§ TEXT UNDER STUDY:
------------

Debt - The Unacceptable Burden
- Basically debt screws you. Avoid it. Period. As much as humanly possible
- Pay off debts as fast as you possibly can.
- Even mortgages are not good debt. Houses are not an investment.
Collins vs. Vanguard
- A friend had a meeting with a Vanguard advisor. He suggests a different distribution (VBTLX and VTSAX make up 100% of collins, 30% of advisors)
- But in general it still follows 70% stocks, 30% bonds so that’s fine
- In general, this article is a thought exercise where he reiterates why he says the things that he says and questions the Vanguard analyst. It doesn’t seem worthwhile to transcribe this over here, you should take a look yourself.
Too hot. Too cold. Not pure enough.
- Too hot == when you have too much invested in stocks and you aren’t able to handle it. I.E about to live off your savings, you want to lower your investments in stocks to lower risk basically.
- This is really an article about how he is chastised for either being too aggressive or not aggressive enough.
- His short answer is, nothing ground-breaking destructive is going to happen, and its impossible to figure out which things will outperform the overall stock market
- Then there are the people who say it is not pure enough. Basically you are funding companies that are shady by these whole stock market indices. He made his peace with it by donating on the other end. In general if you want your money to earn money for you, worry about nothing else.
Why you should not be in the stock market
- We are way more loss averse than we are gain driven pretty much
- Thus we need to remember that there is no loss, the market will always go up. Convince yourself of this
- When the market crashes selling is not an option
Optimism
- Seriously, be optimistic. If anything economically breaks up wide open, you’re pretty much fucked anyway. No money survives regardless, so why worry about it?
- Nothing lasts forever, so if the US goes south, invest in the total world stock market instead
- We really need to avoid this thinking:
How to unload your unwanted stocks and funds
- For Tax Advantaged Accounts
- IRAs
- Buy and sell without tax considerations
- 401(k), other employer sponsored plans -Once again investments can be moved here without tax considerations -Taxable accounts -You are taxed, relative to your income levels.

------------

§ EXERCISE DATA:
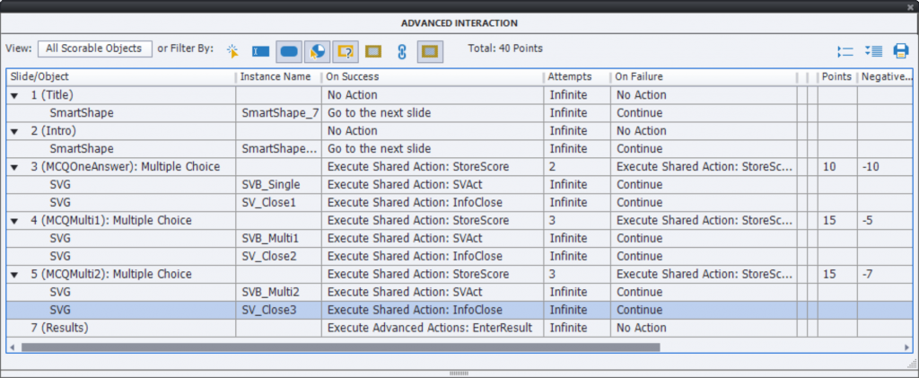Viewport: 919px width, 378px height.
Task: Collapse the 1 (Title) slide row
Action: [15, 95]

------------

§ WHAT THE TASK ASKS:
List every section heading in the investing notes above, in the order they appear.

§ ANSWER BOX:
Debt - The Unacceptable Burden
Collins vs. Vanguard
Too hot. Too cold. Not pure enough.
Why you should not be in the stock market
Optimism
How to unload your unwanted stocks and funds